URLs, timeouts, retries, TTLs, status codes — never inline.

Imports

  • Standard library first, third-party second, local last, separated by blank lines.
  • Ruff's I rules sort and group these — run ruff check . --fix.
  • No wildcard imports.
  • No relative imports above one level (from ..thing import x is a smell; refactor).
  • Each module's allowed import set is enforced by tests/test_architecture.py.

Tests are first-class code

Same rules. Same type hints. Same naming. Same DRY. If a fixture is used in three test files, it goes in conftest.py. If three tests share a setup, factor it into a fixture.
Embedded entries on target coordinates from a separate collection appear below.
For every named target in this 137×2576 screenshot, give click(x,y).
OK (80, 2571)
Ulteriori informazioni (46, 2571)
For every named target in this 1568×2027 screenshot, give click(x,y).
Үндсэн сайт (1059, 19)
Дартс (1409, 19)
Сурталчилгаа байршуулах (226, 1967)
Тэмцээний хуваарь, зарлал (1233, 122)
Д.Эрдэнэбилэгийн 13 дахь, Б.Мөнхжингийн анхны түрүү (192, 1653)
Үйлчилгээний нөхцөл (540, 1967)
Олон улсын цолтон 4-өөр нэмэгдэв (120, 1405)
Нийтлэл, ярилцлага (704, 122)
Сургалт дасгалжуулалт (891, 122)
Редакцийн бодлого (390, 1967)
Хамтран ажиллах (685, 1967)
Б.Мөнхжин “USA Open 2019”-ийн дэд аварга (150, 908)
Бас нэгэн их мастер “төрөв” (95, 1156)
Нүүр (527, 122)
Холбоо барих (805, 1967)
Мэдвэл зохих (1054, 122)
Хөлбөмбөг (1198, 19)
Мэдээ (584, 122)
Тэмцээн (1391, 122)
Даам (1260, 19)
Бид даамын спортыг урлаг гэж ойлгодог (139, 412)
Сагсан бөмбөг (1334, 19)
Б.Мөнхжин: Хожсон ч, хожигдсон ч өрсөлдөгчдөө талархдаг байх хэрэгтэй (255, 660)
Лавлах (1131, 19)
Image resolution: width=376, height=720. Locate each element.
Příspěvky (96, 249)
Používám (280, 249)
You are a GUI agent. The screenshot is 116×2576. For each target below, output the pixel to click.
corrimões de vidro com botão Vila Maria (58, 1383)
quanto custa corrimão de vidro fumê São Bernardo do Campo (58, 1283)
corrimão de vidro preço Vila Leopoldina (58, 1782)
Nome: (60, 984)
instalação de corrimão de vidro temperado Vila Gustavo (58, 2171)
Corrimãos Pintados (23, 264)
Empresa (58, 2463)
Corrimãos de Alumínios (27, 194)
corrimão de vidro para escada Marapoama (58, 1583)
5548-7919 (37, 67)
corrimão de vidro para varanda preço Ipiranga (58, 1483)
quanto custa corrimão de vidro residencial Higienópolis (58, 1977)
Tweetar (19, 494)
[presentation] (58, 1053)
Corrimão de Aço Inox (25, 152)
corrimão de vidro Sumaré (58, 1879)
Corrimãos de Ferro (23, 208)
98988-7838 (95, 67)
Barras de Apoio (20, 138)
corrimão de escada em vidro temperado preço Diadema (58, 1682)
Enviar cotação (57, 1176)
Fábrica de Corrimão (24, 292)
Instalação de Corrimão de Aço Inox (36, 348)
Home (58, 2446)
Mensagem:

Reviewing your own change before commit

A 60-second self-review:

  1. Did I add a function that already exists somewhere? (grep it.)
  2. Did I bypass service.py, http.py, cache.py, or formatting.py?
  3. Is everything typed?
  4. Did I leave a print(), breakpoint(), or commented-out block behind?
  5. Does the test for this change actually fail without the change?
  6. Did I update PRD.md or the relevant instruction file if I changed an architectural rule?

When in doubt about a library API

Use the context7 MCP server instead of guessing. See docs.instructions.md. Training-data memory of pydantic.field_validator, typer.Option, mcp.tool annotations, or httpx.AsyncClient is unreliable — they all change between versions.